EXCERPT TO READ —
Space agency chief answers his critics.
NASA head Mike Griffin was blunter than usual last week, as he defended his scaling back of the agency's science programme. Space scientists have responded angrily to the cutbacks (see Nature 439, 768–769; 200610.1038/439768a), but Griffin insisted to two key advisory groups — the Space Studies Board and the science subcommittee of the NASA Advisory Council — that the science programme is still healthy. He made it clear, however, that the White House's plan to send astronauts to the Moon and Mars takes priority over increased science funding. And although he is willing to rethink some specifics, he reminded scientists “to be respectful of the political and budgetary constraints we face”.
Griffin's stance on...
Whether budget cuts might be reversed
We're willing to reconsider, but reconsideration should be based on community input, not the loudest voice, the longest e-mail or who can use the most capitals.
The outcry over cutting research grants
The community doesn't care if we fly missions; they want money for universities. I find that, to be honest with you, appalling.
A law requiring NASA to try to rescue the Hubble telescope — even though such a mission would take hundreds of millions of dollars from other science projects
I hope the astronomy community likes the decision they lobbied for. They better damn well like it, because they got it.
Cutbacks to life-sciences research aboard the International Space Station
What is the point of funding life-sciences research when I can't put people into space? I need the budget I have to recreate abilities that we once had to fly [beyond Earth orbit], that we don't have any more. It's a sequencing problem.
Deep cuts to NASA astrobiology
I did think astrobiology was less important than traditional space science. It had less intrinsic subject matter to it, and was less advanced. If the community rises up and says it should be funded, we'll rethink it.
Opportunities for science on the Moon
I have to draw the line when people say “I'm not interested in the Moon. I would rather put the money into studying the physics of the tropopause.”
OK, great. Glad you have an opinion; everybody gets one. But the people who run the country have decided that we are in fact going to the Moon. It's a question of what scientists would like to do with that.
The importance of finishing the International Space Station
As administrator, I inherit a situation not of my liking. But other nations have spent a very significant part of their own discretionary space funding supporting our agenda. They built their hardware, and they want to see it flown. I want us to honour this commitment.

WHAT IS NEEDED —
Please rewrite the stretch of the NASA piece from "The outcry over" through "they got it.", changing "Hubble telescope" to "Hubble Space Telescope".

DATASET ENTRIES —
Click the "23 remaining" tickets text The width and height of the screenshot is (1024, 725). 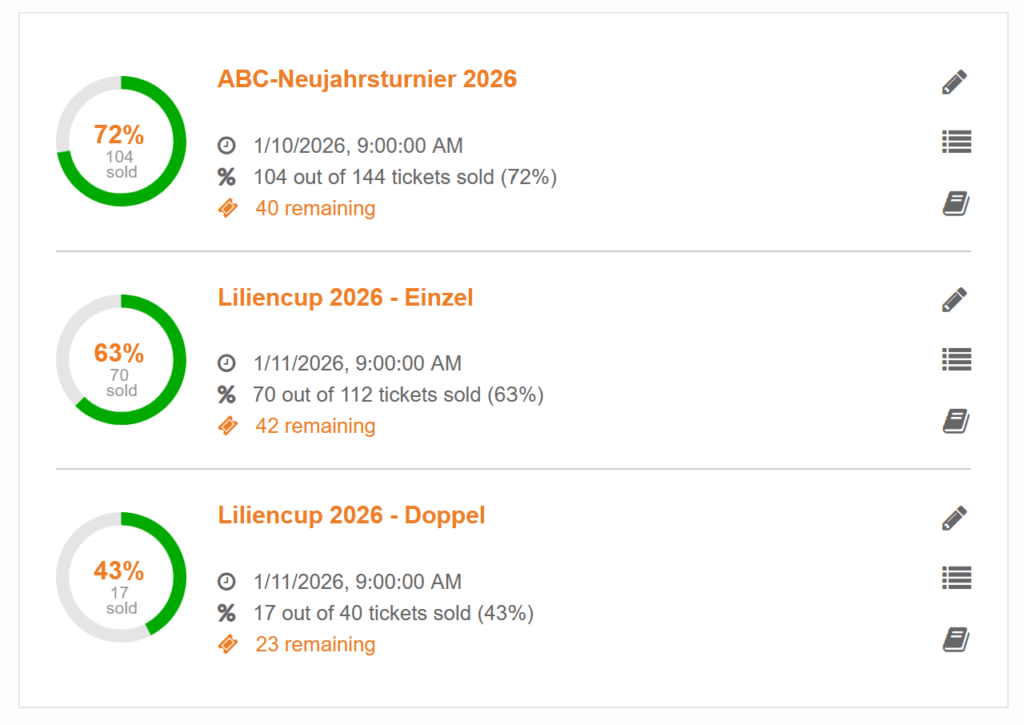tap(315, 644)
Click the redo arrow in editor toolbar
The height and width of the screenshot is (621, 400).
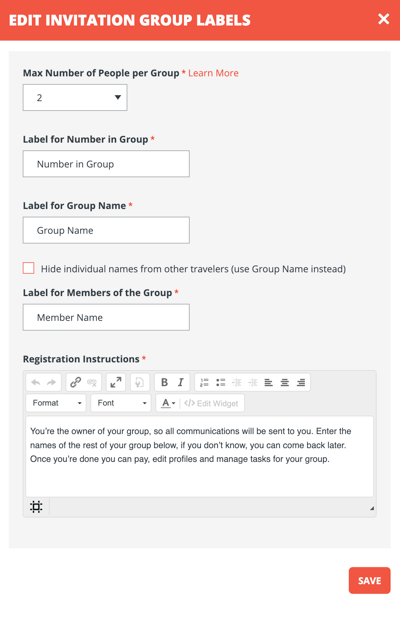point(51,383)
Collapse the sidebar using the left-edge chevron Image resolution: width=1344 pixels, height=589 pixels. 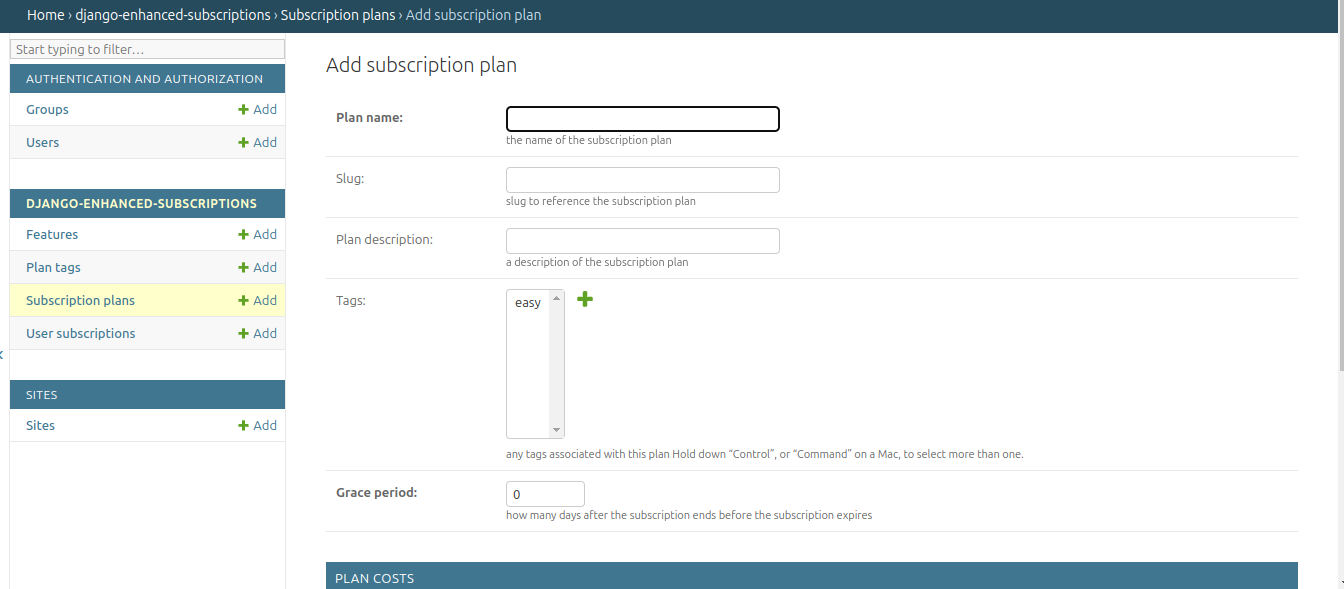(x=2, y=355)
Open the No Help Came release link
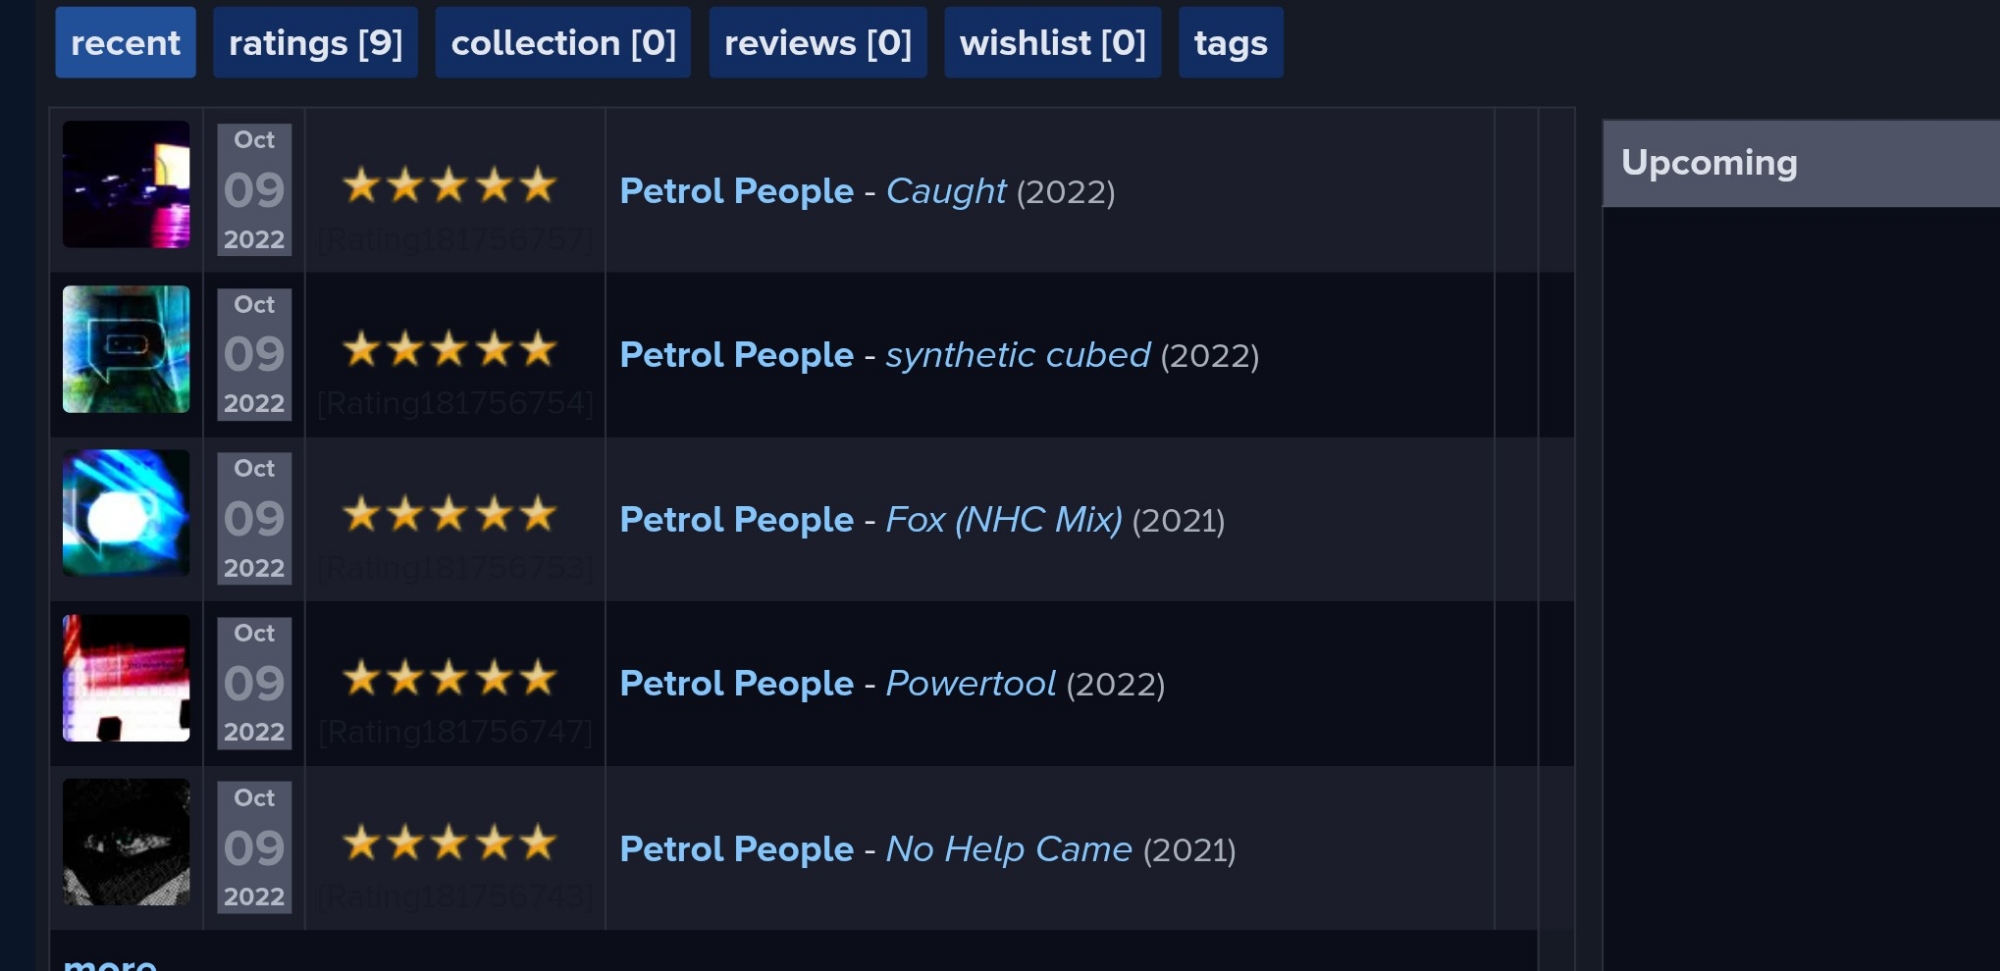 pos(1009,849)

OUTPUT FOR THIS TASK —
The outcry over cutting research grants
The community doesn't care if we fly missions; they want money for universities. I find that, to be honest with you, appalling.
A law requiring NASA to try to rescue the Hubble Space Telescope — even though such a mission would take hundreds of millions of dollars from other science projects
I hope the astronomy community likes the decision they lobbied for. They better damn well like it, because they got it.